Over all I suppose the packaging is ok. I would liked to have seen more of the amazing compositional designs that are woven through the movie, but then again, Danny Boyle wasn’t in charge of the DVD cover, was he?

Features: 8/10

  • Making Of Trainspotting – It ain’t huge, but it’s got a lot of background info about the making of the movie including how they procured the music, how they acquired the cast, and some of the concepts that made the film what it eventually became, a classic.
  • Trainspotting Retrospective – Interviews with people involved with the movie with clips of them from then and now talking about their experiences and impressions of the film, the book, and Doyle.
  • Interviews With Filmmakers – More interviews with the people behind the scenes who bring it all together. From the DP to the director and the author of the original novel.
  • Behind The Needle Multi Angle Special – Get a close up and personal look at how they can construct a fabricated arm for the very graphic shooting up images. From latex skin to fake blood, this arm goes down as having the most famous veins in cinematic history.
  • Cannes Film Festival Interviews – A few famous folks talk about the film. These are fly by interviews so not much substance, just a lot of glitter.
  • Biographies – self explanatory
  • Feature Commentary – We all know what a commentary is by now and with Boyle at the mic we are lucky to have such a chance to listen in on his creative thinking that fueled the look, tone, and feel of this less than mainstream story.
  • Deleted Scenes With Commentary – It’s great to have deleted scenes, but sometimes they just don’t add, or wouldn’t have added much to the story. In this case these are all bits and pieces that are not missed, and yet it feels like a waste to not include them I the final cut. Boyle did set the goal of making a 90 minute film, so lots of footage got cut for the sake of time alone.
  • Gallery – A cool slide show of photos taken during filming of behind the scenes and lots of costume continuity photos. I think Doyle has a think for the continuity photos, they cropped up on the 28 Days Later DVD too..hmmmm
  • Trailers – One is a great teaser trailer, the other is a fast paced tell-all glimpse of the crazy ride you will be taking when you choose to watch this movie.

The Movie: 10/10:
This ain’t your mamma’s movie my friends. Well, if she’s hip and cool like you, she might get it, but chances are she might go into shock from some of the more intense images and themes that dominate this Trainspotting experience. I will give you a brief run down of how I came to so seriously love this movie. If it hadn’t been for a little budding internet romance in my life a few years ago, Renton and his friends would have forever remained a mystery to me.

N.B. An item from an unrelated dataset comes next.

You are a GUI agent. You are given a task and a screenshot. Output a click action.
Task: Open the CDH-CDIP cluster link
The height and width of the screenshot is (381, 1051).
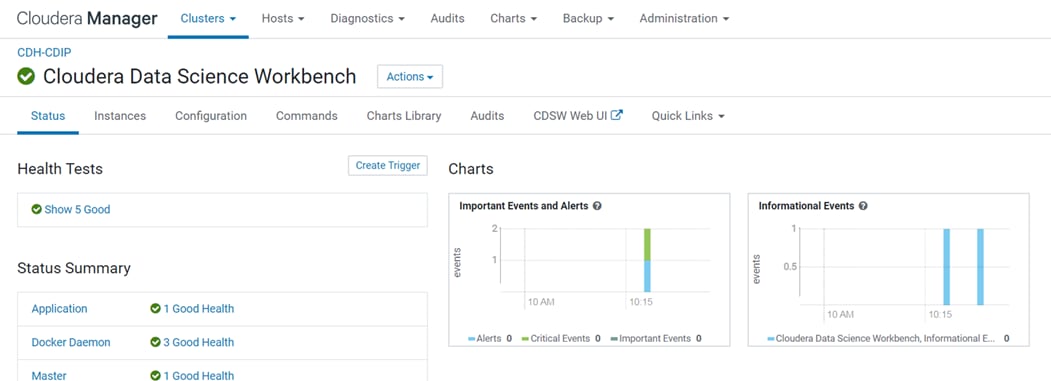[44, 52]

I was challenged, tested if you will, by a young man to watch a list of his favorite movies to see what I though of them. I think this was to see just how well we would get along when discussing our favorite form of entertainment, watching films. On the list was the entire Kevin Smith collection, which I fell for immediately, along with some other edgy titles like Kalifornia, Natural Born Killers, and anything associated with Quentin Tarantino. Amongst these bold choices was a little thing called Trainspotting. I didn’t know what it was, but to win the heart of this handsome exotic British dude I would travel the four corners of town to hunt it down and face the challenge of what could have been a risky movie to ask a semi-stranger female online companion to watch without explanation or forewarning of the subject matter, let alone the imagery about to set loose on her Boyle-free eyes. (nice)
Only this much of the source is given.